**PASSAGE**

The Denialism Frame

An inadequately testable and inappropriate framing.

Well this post is extremely late, it was up at Climate Etc back in April 2016 but I never got around to mirroring it here. Better late than never, I guess. See ‘update’ section at the end for 2 minor tweaks, and link to Footnotes file. Climate Etc link: https://judithcurry.com/2016/04/21/the-denialism-frame/

  1. Introduction

Geoff Chambers commenting recently in a Cliscep Post reminded me of the paper ‘Denialism: what is it and how should scientists respond?’ by Diethelm and McKee (D&M2009). Chambers calls this paper ‘the standard scientific work on Denialism’, and rightly so I think. Certainly the paper is quoted or referenced in support of many works1. Its principles also form the core of the wiki page for Denialism. Though the word ‘denialism’ existed prior to D&M2009, the paper appears to have contributed to increasing usage4 along with academic legitimization. I found no in-depth analysis of the popular framing of ‘denialism’ as promoted by D&M2009, despite its impact on several domains and not least that of climate change. So my own analysis follows.

  1. Criteria for recognizing ‘denialism’

As noted the wiki page for Denialism references D&M2009, in support of the assertion that denialism presents common features across topic domains via which denialist behavior can be recognized. Wiki summarizes the same five characteristics proposed by the paper thusly5:

  1. Conspiracy theories — Dismissing the data or observation by suggesting opponents are involved in “a conspiracy to suppress the truth”.
  2. Cherry picking — Selecting an anomalous critical paper supporting their idea, or using outdated, flawed, and discredited papers in order to make their opponents look as though they base their ideas on weak research. [This is number 3 in D&M2009, and some sources point to cherry picking of data too].

Some records
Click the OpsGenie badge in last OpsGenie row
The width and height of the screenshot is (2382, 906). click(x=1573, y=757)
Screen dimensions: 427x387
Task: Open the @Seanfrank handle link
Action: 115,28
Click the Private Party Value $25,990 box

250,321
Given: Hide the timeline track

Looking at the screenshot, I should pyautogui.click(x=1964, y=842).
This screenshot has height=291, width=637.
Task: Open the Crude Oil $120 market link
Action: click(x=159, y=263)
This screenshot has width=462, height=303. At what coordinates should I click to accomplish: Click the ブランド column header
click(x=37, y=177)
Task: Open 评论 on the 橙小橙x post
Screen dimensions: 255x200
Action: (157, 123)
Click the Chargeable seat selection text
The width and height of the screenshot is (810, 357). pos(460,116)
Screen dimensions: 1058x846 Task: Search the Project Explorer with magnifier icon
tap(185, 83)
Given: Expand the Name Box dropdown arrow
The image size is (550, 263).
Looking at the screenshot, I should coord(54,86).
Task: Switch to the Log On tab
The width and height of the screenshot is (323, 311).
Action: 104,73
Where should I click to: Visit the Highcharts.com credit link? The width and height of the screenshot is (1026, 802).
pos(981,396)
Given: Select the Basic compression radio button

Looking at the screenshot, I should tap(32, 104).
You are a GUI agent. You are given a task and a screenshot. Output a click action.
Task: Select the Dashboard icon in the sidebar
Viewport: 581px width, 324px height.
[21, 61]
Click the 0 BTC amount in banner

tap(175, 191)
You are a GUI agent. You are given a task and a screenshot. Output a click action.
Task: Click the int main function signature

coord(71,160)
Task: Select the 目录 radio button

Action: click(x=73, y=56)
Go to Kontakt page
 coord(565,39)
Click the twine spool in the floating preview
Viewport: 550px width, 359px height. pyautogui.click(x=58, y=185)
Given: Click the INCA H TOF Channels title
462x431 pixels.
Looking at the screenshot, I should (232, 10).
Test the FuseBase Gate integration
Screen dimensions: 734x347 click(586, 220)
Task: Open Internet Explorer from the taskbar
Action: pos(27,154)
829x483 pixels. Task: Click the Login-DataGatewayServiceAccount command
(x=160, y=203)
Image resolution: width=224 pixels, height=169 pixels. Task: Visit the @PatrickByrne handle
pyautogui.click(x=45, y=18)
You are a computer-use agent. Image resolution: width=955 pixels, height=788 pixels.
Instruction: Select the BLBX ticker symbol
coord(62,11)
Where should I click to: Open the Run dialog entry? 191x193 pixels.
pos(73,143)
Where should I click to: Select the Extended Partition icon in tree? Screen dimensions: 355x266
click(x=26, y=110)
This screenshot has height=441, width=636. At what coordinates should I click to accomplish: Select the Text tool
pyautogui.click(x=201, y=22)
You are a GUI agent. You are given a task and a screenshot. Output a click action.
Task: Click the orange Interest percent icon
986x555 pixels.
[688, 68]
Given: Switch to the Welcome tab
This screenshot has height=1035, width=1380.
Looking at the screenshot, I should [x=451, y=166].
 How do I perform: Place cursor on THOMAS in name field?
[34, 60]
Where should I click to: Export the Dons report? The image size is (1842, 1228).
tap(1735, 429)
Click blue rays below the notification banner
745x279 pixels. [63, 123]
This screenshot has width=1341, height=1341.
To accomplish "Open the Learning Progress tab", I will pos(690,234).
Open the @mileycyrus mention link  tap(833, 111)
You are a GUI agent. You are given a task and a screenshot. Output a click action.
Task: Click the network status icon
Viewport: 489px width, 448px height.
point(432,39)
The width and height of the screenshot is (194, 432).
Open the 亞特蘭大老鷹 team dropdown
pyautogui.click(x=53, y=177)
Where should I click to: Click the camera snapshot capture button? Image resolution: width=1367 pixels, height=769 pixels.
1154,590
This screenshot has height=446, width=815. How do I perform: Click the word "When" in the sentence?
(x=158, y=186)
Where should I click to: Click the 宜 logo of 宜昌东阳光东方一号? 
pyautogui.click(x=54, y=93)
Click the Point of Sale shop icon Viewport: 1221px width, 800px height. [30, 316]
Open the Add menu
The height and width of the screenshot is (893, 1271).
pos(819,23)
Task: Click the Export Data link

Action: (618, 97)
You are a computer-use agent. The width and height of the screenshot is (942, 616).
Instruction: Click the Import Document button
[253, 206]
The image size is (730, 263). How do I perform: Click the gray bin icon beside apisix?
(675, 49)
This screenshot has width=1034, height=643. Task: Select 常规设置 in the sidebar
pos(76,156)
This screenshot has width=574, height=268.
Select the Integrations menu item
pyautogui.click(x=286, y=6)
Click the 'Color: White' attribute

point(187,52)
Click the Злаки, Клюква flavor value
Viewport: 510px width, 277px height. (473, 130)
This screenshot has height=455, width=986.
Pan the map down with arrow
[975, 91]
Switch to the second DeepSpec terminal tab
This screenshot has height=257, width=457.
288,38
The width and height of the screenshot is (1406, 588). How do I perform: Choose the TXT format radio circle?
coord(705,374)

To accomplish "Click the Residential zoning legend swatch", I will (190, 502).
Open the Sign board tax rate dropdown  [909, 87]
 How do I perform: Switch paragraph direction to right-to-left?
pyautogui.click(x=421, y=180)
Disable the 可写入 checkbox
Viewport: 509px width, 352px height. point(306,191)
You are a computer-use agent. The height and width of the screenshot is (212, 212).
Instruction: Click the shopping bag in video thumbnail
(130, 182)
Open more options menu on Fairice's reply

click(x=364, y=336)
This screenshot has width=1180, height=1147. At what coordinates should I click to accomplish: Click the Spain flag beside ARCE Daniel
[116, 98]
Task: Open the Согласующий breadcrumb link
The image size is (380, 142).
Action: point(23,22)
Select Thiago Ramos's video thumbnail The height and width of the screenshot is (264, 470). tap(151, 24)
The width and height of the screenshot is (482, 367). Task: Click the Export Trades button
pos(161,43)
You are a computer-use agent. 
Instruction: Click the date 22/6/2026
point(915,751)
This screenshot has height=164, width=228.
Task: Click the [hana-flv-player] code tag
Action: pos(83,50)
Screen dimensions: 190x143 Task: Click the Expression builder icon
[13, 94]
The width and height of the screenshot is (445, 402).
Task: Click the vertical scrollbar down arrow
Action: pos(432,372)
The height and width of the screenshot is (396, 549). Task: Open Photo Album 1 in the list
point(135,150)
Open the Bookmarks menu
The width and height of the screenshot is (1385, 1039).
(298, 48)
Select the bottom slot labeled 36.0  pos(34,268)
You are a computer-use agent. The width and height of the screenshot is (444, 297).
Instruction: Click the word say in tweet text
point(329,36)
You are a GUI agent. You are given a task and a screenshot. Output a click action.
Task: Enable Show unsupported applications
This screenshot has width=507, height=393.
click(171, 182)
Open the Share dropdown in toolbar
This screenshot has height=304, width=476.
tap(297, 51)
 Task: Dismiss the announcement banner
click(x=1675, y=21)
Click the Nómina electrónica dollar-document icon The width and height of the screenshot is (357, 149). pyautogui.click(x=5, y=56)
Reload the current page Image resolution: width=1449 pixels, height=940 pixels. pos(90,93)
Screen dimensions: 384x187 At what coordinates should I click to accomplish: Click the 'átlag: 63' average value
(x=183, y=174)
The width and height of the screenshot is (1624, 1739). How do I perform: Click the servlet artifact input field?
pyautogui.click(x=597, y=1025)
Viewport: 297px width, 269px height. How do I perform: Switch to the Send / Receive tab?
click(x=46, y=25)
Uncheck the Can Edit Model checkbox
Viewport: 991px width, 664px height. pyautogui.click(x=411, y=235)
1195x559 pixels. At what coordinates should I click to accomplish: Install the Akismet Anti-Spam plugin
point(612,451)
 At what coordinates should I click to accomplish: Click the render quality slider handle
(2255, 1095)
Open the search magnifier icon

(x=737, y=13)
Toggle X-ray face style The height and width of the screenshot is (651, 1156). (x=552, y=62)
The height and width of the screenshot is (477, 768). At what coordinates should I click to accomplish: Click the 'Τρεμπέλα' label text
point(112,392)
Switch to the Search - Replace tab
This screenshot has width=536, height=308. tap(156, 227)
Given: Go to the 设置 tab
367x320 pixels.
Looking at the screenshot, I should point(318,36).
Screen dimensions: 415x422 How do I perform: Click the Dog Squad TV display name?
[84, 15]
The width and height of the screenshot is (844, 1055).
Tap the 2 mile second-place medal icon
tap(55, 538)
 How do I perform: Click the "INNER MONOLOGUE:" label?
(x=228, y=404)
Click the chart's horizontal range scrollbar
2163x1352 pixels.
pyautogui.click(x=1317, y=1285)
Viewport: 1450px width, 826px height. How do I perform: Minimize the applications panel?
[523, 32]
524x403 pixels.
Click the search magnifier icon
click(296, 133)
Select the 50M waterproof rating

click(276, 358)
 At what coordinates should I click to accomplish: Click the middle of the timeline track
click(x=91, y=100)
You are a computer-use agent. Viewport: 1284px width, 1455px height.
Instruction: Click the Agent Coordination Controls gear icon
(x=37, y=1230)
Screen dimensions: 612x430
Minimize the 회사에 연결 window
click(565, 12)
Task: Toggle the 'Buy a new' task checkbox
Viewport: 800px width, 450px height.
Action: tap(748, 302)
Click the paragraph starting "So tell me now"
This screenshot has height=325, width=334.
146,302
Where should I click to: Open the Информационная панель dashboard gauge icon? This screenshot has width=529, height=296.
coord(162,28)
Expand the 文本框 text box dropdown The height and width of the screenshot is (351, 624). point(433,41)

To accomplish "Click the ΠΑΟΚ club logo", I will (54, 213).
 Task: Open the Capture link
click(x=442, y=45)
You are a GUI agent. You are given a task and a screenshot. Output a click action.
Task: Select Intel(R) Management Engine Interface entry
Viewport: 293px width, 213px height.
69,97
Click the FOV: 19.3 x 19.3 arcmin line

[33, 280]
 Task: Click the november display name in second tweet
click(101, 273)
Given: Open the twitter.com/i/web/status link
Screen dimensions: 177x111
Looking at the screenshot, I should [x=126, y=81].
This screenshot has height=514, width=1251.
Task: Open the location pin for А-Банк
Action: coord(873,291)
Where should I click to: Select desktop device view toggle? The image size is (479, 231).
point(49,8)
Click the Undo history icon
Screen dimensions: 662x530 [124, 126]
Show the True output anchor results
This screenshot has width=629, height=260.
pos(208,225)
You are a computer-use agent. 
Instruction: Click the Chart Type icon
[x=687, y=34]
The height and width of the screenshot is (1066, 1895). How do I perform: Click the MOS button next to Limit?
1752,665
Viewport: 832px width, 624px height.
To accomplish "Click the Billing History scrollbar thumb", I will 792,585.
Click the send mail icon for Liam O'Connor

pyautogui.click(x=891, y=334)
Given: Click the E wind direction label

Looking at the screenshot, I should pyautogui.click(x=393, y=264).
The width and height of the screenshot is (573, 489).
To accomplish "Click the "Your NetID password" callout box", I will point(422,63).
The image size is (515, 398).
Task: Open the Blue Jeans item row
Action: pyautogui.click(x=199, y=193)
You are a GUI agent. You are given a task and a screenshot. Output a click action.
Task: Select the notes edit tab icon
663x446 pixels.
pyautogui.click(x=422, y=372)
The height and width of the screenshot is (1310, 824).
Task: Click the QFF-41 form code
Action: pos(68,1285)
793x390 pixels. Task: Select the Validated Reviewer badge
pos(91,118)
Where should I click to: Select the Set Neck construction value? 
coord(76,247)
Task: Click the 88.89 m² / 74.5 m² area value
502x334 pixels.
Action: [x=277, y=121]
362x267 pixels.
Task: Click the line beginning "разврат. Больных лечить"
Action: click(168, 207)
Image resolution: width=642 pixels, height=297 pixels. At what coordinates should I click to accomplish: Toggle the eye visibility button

**INSTRUCTIONS TO FOLLOW**
Copy out the entire post on the denialism frame shown above, word for word and unchanged.

**OUTPUT OF THE EXERCISE**
The Denialism Frame

An inadequately testable and inappropriate framing.

Well this post is extremely late, it was up at Climate Etc back in April 2016 but I never got around to mirroring it here. Better late than never, I guess. See ‘update’ section at the end for 2 minor tweaks, and link to Footnotes file. Climate Etc link: https://judithcurry.com/2016/04/21/the-denialism-frame/

  1. Introduction

Geoff Chambers commenting recently in a Cliscep Post reminded me of the paper ‘Denialism: what is it and how should scientists respond?’ by Diethelm and McKee (D&M2009). Chambers calls this paper ‘the standard scientific work on Denialism’, and rightly so I think. Certainly the paper is quoted or referenced in support of many works1. Its principles also form the core of the wiki page for Denialism. Though the word ‘denialism’ existed prior to D&M2009, the paper appears to have contributed to increasing usage4 along with academic legitimization. I found no in-depth analysis of the popular framing of ‘denialism’ as promoted by D&M2009, despite its impact on several domains and not least that of climate change. So my own analysis follows.

  1. Criteria for recognizing ‘denialism’

As noted the wiki page for Denialism references D&M2009, in support of the assertion that denialism presents common features across topic domains via which denialist behavior can be recognized. Wiki summarizes the same five characteristics proposed by the paper thusly5:

  1. Conspiracy theories — Dismissing the data or observation by suggesting opponents are involved in “a conspiracy to suppress the truth”.
  2. Cherry picking — Selecting an anomalous critical paper supporting their idea, or using outdated, flawed, and discredited papers in order to make their opponents look as though they base their ideas on weak research. [This is number 3 in D&M2009, and some sources point to cherry picking of data too].